• [課題 1]
映画レビューのうち、「性的虐待によって心を壊された」を含む語句で始まり「られてもやむを得ないだろう。」で終わる部分を、「ガラス」を「薄氷」に変えて書き直すこと。
• [課題 2]
映画レビューでは、この映画が「男性目線のポルノ」と断じられてもやむを得ないとされている。その理由を一〜三文で説明すること。

• [抜粋]

◇ ◇ ◇ ◇ ◇

2019-08-12 | 映画レビュー(う)
時代の変化のスピードを感じる。原作戯曲は2005年、その映画化となる本作の公開は2016年。2019年の今見ると、ほとんど化石のような価値観の映画だ。ルーニー・マーラ、ベン・メンデルソーン、リズ・アーメッドら実力派俳優が揃ったが、今となってはその出演意図を察する事も難しい。

ウーナがレイと再会する。親子ほど歳の離れた2人はウーナが13歳の時、性的関係にあった。2人は互いに恋愛関係であると信じていたが、レイは逮捕されて社会的な制裁を受ける事となり、ウーナはその後も同じ家に住んで地域から好奇の目で見続けられる人生を送った。

性的虐待によって心を壊されたウーナをルーニー・マーラはガラスのような繊細さで演じ、実に痛ましい。虐待がもたらす傷は永遠であり、出口のない苦しみである。だが、映画はウーナにもレイにも主観を置いておらず、大人による未成年への性的搾取を何と恋愛として描いている。レイが劇中で断罪される事もない。原作はデヴィッド・ハロワー、監督はベネディクト・アンドリュース。これでは男性目線のポルノと断じられてもやむを得ないだろう。

◇ ◇ ◇ ◇ ◇

• [保存データ]
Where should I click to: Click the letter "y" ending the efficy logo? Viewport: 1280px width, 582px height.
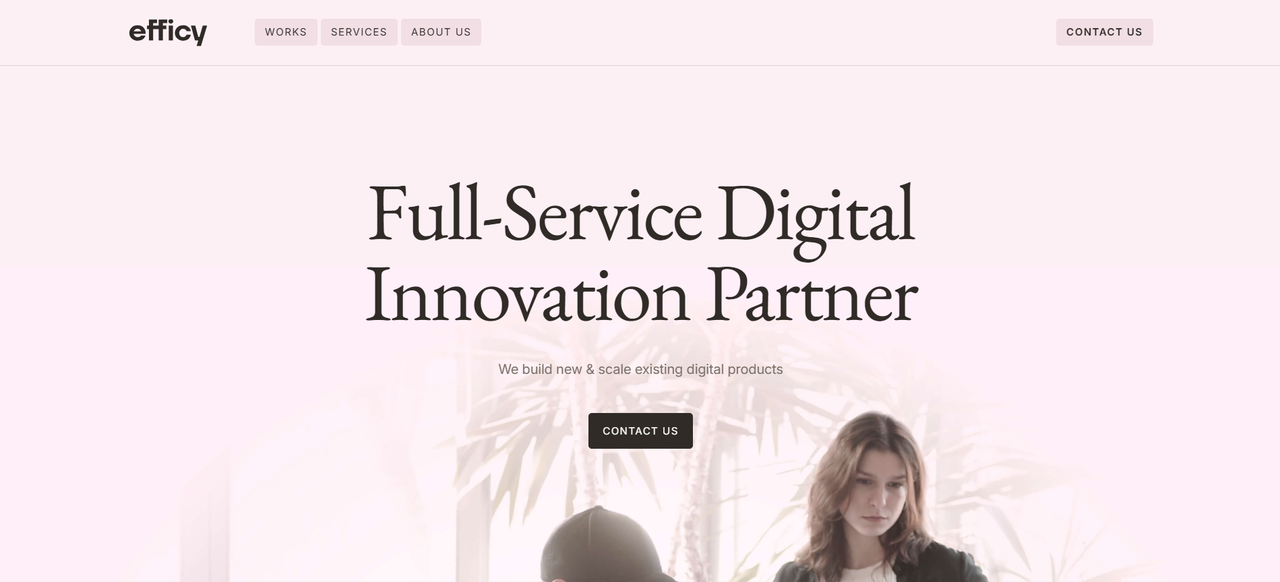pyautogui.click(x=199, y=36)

◇ ◇ ◇ ◇ ◇

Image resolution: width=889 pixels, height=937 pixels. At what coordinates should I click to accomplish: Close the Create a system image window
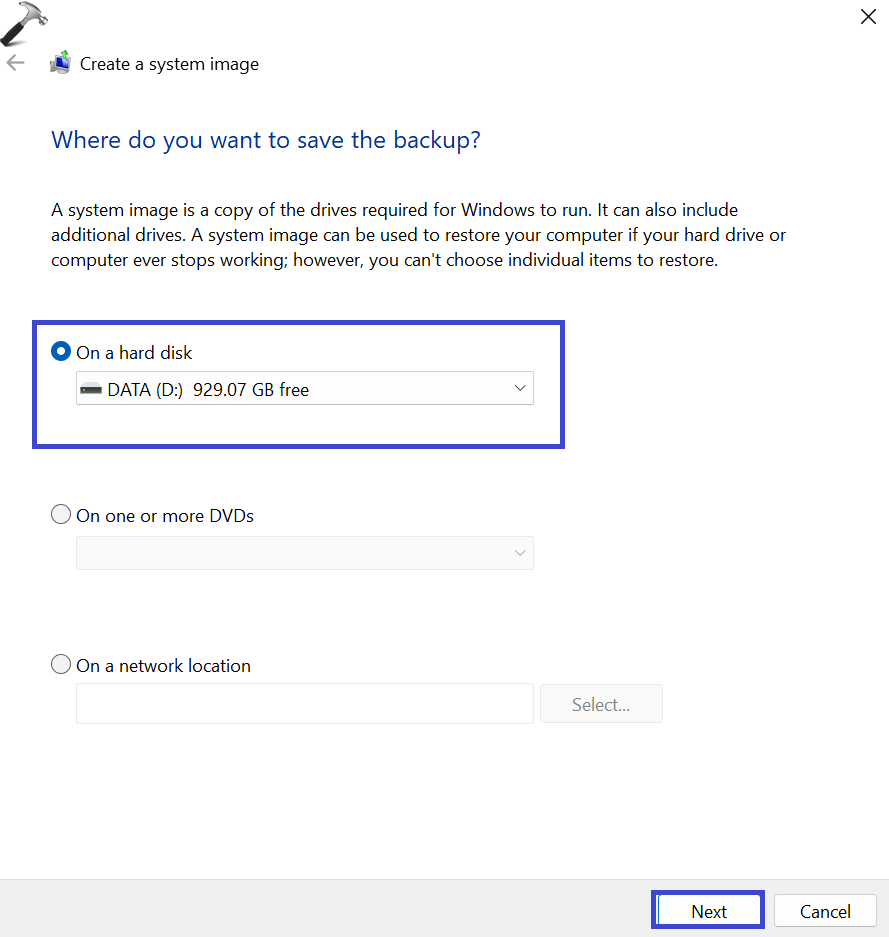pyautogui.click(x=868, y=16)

◇ ◇ ◇ ◇ ◇

• [解答 1]
性的虐待によって心を壊されたウーナをルーニー・マーラは薄氷のような繊細さで演じ、実に痛ましい。虐待がもたらす傷は永遠であり、出口のない苦しみである。だが、映画はウーナにもレイにも主観を置いておらず、大人による未成年への性的搾取を何と恋愛として描いている。レイが劇中で断罪される事もない。原作はデヴィッド・ハロワー、監督はベネディクト・アンドリュース。これでは男性目線のポルノと断じられてもやむを得ないだろう。

• [解答 2]
映画がウーナにもレイにも主観を置かず、大人による未成年への性的搾取を恋愛として描いているからである。さらに、レイが劇中で断罪されることもない。